What you will do → In the reply, include exactly the lines of the entries below from the first to the line with "is (1190, 2468).", that line included.

Supplied data →

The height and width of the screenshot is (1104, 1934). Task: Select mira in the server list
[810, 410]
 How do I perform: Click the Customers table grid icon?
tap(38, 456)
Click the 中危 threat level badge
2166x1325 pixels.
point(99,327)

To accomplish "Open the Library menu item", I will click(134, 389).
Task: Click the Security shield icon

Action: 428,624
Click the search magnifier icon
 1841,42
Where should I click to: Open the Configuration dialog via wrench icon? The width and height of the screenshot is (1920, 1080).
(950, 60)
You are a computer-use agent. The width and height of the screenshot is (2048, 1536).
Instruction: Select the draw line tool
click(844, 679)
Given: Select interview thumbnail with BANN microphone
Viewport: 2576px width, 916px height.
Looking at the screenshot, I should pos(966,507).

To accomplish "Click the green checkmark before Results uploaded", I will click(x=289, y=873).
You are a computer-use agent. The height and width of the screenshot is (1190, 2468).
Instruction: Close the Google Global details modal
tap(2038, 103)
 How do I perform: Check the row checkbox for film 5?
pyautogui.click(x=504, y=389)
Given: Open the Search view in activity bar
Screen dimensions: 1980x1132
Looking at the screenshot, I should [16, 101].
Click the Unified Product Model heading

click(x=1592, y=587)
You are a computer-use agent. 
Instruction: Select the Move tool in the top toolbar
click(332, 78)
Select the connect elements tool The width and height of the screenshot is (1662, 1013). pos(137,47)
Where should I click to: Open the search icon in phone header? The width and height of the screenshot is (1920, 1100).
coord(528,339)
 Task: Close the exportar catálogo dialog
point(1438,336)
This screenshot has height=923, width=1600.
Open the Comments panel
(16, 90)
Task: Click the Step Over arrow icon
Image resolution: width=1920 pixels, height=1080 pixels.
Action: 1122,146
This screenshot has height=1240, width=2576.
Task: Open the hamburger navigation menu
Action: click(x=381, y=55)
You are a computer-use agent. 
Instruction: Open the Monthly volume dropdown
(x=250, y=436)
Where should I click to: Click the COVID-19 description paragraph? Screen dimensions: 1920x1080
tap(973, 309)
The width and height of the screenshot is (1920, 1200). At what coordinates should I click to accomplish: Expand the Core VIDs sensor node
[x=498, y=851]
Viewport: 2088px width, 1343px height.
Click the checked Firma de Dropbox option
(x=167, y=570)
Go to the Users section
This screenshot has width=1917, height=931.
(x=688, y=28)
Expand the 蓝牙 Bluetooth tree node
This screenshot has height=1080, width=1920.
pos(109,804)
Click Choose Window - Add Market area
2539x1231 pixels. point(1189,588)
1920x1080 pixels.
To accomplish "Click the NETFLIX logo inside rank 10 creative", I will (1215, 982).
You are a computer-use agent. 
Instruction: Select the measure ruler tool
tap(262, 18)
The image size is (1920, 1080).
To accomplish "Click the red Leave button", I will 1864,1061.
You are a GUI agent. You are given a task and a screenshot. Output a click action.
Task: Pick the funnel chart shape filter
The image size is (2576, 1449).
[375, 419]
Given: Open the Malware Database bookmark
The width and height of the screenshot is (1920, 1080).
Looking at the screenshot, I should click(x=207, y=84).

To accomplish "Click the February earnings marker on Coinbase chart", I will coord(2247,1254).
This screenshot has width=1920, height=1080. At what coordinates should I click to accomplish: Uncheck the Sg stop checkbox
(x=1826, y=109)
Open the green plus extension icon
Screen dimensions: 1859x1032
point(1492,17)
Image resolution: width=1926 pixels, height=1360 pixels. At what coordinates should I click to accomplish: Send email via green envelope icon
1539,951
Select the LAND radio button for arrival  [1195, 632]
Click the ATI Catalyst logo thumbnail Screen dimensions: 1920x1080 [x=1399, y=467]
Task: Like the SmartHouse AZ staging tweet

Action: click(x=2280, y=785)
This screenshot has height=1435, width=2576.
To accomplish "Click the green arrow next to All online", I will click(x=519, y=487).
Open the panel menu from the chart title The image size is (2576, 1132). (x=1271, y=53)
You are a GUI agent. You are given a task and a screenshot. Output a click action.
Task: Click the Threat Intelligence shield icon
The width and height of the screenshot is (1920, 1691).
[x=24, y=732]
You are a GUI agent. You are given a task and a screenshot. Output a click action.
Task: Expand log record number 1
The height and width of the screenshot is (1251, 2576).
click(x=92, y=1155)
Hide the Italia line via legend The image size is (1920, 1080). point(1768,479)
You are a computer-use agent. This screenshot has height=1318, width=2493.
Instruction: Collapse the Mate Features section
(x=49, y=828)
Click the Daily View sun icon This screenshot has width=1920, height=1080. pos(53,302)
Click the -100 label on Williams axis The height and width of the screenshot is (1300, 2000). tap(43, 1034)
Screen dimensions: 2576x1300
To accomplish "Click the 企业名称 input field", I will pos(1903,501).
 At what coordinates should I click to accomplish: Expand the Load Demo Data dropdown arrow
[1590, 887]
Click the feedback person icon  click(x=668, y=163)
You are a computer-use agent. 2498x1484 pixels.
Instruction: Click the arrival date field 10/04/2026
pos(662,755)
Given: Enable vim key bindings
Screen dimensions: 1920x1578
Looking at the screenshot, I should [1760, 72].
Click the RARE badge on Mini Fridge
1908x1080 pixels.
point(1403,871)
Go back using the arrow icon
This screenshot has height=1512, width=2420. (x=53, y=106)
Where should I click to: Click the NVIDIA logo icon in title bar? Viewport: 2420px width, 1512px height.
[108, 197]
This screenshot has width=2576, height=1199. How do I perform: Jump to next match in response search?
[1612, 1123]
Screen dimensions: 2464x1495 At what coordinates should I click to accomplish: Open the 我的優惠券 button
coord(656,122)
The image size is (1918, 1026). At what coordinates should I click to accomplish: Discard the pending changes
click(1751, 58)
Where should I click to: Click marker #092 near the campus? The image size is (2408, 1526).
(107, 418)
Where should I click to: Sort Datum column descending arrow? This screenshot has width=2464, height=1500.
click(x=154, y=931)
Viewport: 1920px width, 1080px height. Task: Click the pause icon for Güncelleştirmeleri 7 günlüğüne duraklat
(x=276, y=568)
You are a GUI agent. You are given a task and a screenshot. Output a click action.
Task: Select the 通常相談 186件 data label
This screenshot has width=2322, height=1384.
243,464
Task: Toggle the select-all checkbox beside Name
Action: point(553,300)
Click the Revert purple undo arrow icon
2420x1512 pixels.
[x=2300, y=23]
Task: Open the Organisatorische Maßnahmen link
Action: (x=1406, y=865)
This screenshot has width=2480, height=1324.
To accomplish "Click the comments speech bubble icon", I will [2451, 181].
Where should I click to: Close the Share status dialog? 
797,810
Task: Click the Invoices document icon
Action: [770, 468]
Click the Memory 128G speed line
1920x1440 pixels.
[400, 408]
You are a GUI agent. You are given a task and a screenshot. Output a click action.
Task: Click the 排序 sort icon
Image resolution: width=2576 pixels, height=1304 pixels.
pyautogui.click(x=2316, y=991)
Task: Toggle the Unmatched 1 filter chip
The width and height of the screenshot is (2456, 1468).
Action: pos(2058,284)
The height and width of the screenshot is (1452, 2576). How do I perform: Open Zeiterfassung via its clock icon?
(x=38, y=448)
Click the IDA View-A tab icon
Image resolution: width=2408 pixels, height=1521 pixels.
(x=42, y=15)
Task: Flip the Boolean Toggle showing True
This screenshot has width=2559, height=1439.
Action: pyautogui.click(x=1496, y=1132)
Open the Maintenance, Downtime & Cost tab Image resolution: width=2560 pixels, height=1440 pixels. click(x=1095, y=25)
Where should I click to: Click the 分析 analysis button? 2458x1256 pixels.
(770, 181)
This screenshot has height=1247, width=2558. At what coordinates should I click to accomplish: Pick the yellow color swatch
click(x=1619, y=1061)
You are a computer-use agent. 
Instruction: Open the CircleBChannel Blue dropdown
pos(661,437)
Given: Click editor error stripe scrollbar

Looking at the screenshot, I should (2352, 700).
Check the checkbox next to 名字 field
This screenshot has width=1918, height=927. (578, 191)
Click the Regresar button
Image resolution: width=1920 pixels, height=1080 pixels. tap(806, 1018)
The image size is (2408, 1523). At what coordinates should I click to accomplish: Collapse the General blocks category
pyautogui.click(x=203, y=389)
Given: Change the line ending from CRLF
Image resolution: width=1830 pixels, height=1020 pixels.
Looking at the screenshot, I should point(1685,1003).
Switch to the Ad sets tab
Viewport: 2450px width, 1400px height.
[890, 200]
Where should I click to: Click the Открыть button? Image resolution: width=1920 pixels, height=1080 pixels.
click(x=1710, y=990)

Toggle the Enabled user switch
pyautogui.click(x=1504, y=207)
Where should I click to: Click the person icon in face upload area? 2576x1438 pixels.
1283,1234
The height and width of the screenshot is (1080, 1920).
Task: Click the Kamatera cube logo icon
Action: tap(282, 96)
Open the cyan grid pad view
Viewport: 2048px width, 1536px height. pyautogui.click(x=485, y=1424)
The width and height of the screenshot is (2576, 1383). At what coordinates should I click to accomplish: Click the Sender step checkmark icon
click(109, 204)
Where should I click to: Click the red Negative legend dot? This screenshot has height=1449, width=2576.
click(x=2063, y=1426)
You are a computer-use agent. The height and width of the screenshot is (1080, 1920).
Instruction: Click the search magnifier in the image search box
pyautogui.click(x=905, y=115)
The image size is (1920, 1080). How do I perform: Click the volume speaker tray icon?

Task solution →
The height and width of the screenshot is (1104, 1934). Task: Select mira in the server list
[810, 410]
 How do I perform: Click the Customers table grid icon?
tap(38, 456)
Click the 中危 threat level badge
2166x1325 pixels.
point(99,327)

To accomplish "Open the Library menu item", I will click(134, 389).
Task: Click the Security shield icon

Action: 428,624
Click the search magnifier icon
 1841,42
Where should I click to: Open the Configuration dialog via wrench icon? The width and height of the screenshot is (1920, 1080).
(950, 60)
You are a computer-use agent. The width and height of the screenshot is (2048, 1536).
Instruction: Select the draw line tool
click(844, 679)
Given: Select interview thumbnail with BANN microphone
Viewport: 2576px width, 916px height.
Looking at the screenshot, I should pos(966,507).

To accomplish "Click the green checkmark before Results uploaded", I will click(x=289, y=873).
You are a computer-use agent. The height and width of the screenshot is (1190, 2468).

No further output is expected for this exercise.